If the tribunal holds someone responsible for damage, those so accused are legally bound to pay up to twice the amount of damage they allegedly caused, without any determination of guilt under the criminal offence of rioting and damaging property.

Arif was 11 years and 10 months old on the day of the riots, turning 12 only a month before he was served a notice to stand trial.

This puts him, a juvenile, within the bracket of “immature understanding”, according to the Indian Penal Code, 1870. The Reporters’ Collective has seen copies of Arif’s Aadhaar card and school marksheet. Both documents corroborate his age.

Arif is not named in the first information report (FIR) filed by his neighbors after the violence.

Legal experts said the tribunal’s investigative process was “vague” and “opaque”.

Tribunal rulesnotified 18 days after the tribunal was set up, left it to tribunal members to decide how they would function.
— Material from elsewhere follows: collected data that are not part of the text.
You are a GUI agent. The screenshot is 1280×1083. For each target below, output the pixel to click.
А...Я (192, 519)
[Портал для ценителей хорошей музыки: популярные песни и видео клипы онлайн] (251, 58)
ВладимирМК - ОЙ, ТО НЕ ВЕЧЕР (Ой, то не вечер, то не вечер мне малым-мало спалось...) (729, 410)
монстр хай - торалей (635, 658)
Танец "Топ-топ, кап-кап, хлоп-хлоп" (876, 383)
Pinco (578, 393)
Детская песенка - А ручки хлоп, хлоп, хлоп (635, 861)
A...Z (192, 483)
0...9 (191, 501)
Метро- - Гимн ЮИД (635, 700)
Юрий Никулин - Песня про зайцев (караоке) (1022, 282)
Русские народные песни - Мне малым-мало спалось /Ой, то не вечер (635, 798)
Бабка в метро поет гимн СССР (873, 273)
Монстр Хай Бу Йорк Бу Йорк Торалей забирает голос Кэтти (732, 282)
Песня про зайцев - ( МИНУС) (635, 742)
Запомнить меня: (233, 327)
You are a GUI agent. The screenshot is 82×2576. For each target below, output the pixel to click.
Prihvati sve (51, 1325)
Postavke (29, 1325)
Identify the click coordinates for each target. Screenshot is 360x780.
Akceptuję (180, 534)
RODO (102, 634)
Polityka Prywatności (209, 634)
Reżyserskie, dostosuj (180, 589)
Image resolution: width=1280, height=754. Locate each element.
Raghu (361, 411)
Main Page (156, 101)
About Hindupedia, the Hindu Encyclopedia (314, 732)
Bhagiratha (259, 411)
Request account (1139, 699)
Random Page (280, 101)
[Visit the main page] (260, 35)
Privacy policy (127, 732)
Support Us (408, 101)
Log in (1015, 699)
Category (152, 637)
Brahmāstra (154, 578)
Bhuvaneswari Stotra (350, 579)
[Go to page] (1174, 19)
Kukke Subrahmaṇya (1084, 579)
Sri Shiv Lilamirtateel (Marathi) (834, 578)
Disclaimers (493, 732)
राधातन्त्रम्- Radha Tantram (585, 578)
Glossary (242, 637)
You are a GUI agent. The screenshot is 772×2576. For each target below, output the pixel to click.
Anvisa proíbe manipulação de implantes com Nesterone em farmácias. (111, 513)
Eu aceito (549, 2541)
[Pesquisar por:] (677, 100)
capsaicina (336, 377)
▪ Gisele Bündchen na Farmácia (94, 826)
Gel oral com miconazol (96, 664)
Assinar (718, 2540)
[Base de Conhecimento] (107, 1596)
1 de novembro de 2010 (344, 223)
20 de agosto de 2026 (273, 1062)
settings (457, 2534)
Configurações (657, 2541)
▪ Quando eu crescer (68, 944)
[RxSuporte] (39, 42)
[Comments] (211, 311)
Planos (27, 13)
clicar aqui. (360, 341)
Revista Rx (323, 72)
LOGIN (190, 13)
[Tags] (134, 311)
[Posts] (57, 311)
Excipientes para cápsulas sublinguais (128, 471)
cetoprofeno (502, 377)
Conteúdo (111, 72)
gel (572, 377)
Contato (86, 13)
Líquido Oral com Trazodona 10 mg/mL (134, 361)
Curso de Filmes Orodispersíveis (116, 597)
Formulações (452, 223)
The tribunal comprises retired district judge Dr Shivkumar Mishra and retired state secretary Prabhat Parashar.

“The tribunal shall determine its process of hearing in the tribunal,” say the rules.

This approach, said experts, leaves tribunal proceedings without the safeguards available during a criminal trial, which follows specific laws.

Citizens Against Citizens 

Under the MP law to recover riot damages, the State must appoint a retired judge and a retired government official to the tribunal, which will have the powers of a civil court and jurisdiction over the area that experienced violence.

The government then sends a panel of three state officials to this tribunal.  The tribunal can pick one as its ‘claims commissioner’. Any citizen in the riot-affected area can file a claim for damages.

The commissioner decides which claims to consider, in effect holding a person so accused liable for property damage, a criminal offence, without a criminal investigation.

“How the tribunal carries out a probe is not known. The tribunals are not bound by Civil Procedure Code (CPC) but invoke CPC when they like,” said Talha Abdul Rahman, an advocate on record at the Supreme Court. “Tribunals are required to formulate some procedure to follow.”

For example, the law allows anyone to name “persons who in his knowledge had exhorted, instigated or committed the damaging act”.  This person can be held liable “once the nexus with the event that precipitated damage is established”.

“The ‘nexus’ standard is vague and unclear and leaves room for the judge to deviate from established principles of evidence,” Advocate Megha Bahl, lawyer based in Delhi, told The Reporters’ Collective.

“Establishing merely a nexus is gross,” said Rahman. “Civil proof means balance of probabilities—mere nexus for affixation of any civil liability is perverse.”

We Do Set Some Of Our Own Rules: Tribunal Head

Neither the new law nor the rules explain what level of evidence is to be proven acceptable against an accused before the tribunal determines if the person is guilty.

Mishra, the retired judge heading the MP tribunal, acknowledged that the tribunal was setting some of its own rules.

“We follow the Civil Procedure Code but we don’t strictly comply with it,” Mishra told The Reporters Collective.

In a typical criminal case, the police, after registering an FIR, begin an investigation that involves collecting evidence, witness statements and interrogating the accused.

The police then file a chargesheet before a district magistrate, followed by arguments before a court on the framing charges. Once the charges are framed, the trial begins in court.

These standards of investigation are not applied in the summary trials by the claims tribunal, which, however, can fine those not yet pronounced guilty.

A tribunal’s decision might potentially influence parallel criminal proceedings against those accused of property destruction, said experts. The tribunal’s chairman, however, told The Reporters’ Collective that its decision will not have any impact on the criminal proceedings.

To clarify this and other doubts, the MP government gave anonymous interviews to friendly media.

But the government has made no official statement or modified the law.